__TASK TO CARRY OUT__
Could you repeat the entries below exactly, but only from the line with "Click the View YAML clipboard icon" through the line with "Task: Open the paragraph format dropdown", and without any picture?

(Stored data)
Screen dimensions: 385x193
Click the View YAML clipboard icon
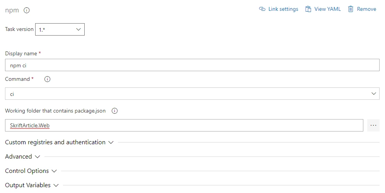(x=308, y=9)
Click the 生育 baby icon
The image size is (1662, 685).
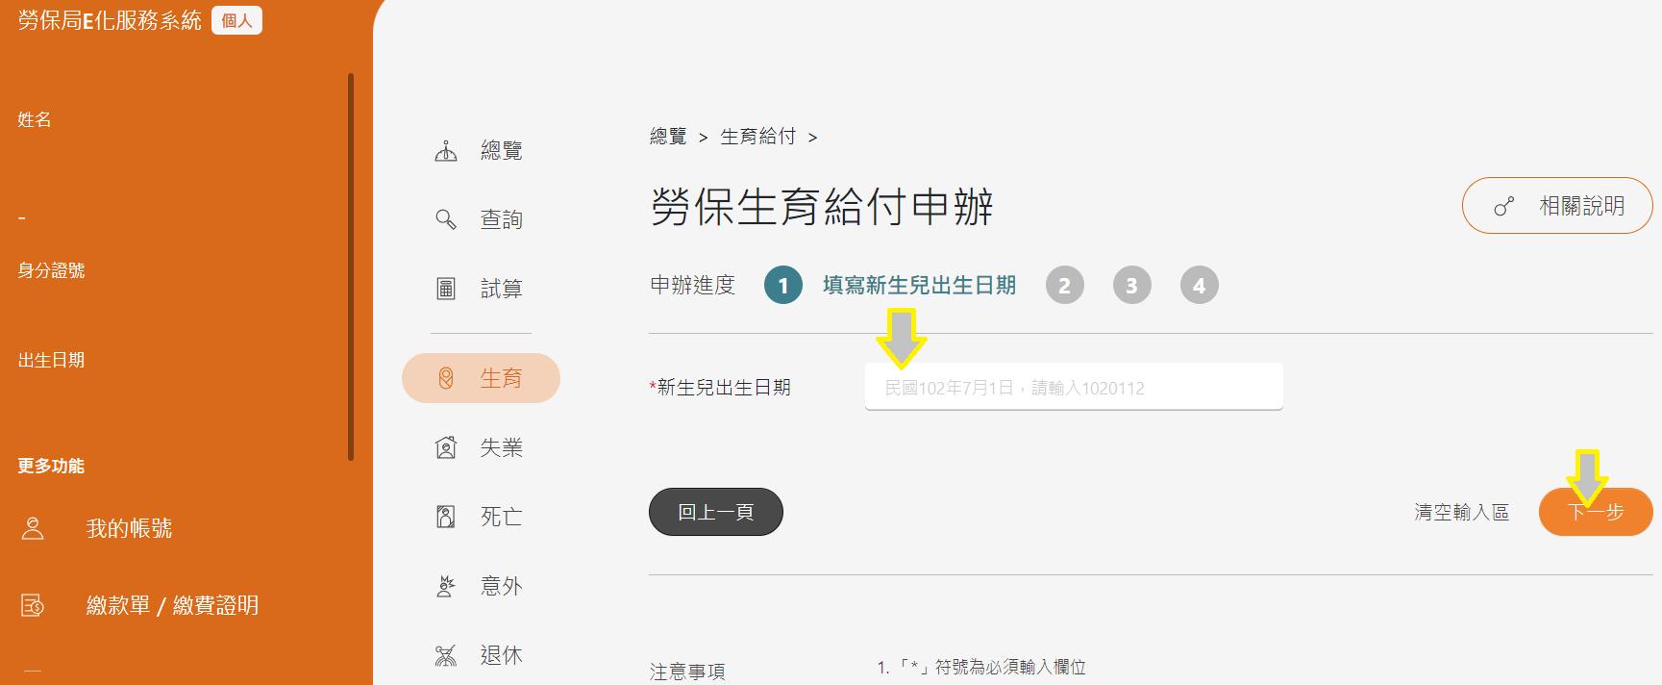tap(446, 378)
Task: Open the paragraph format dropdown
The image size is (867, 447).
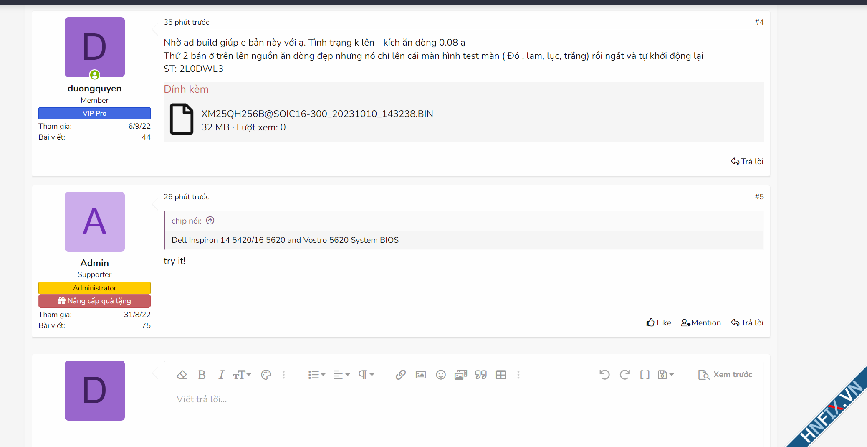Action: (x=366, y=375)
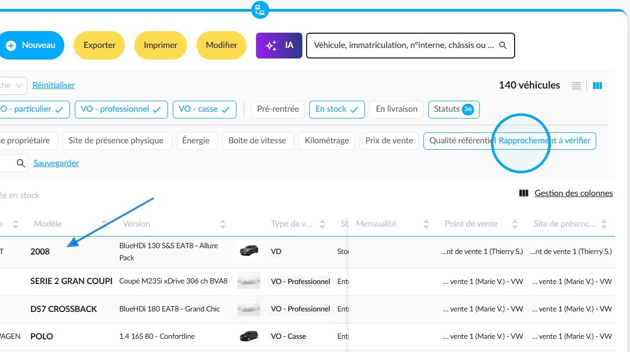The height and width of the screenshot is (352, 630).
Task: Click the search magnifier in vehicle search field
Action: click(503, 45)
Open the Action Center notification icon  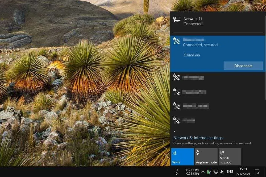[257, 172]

__TASK ANSWER__
Click the View YAML clipboard icon
(x=308, y=9)
Click the 生育 baby icon
The image size is (1662, 685).
tap(446, 378)
Task: Open the paragraph format dropdown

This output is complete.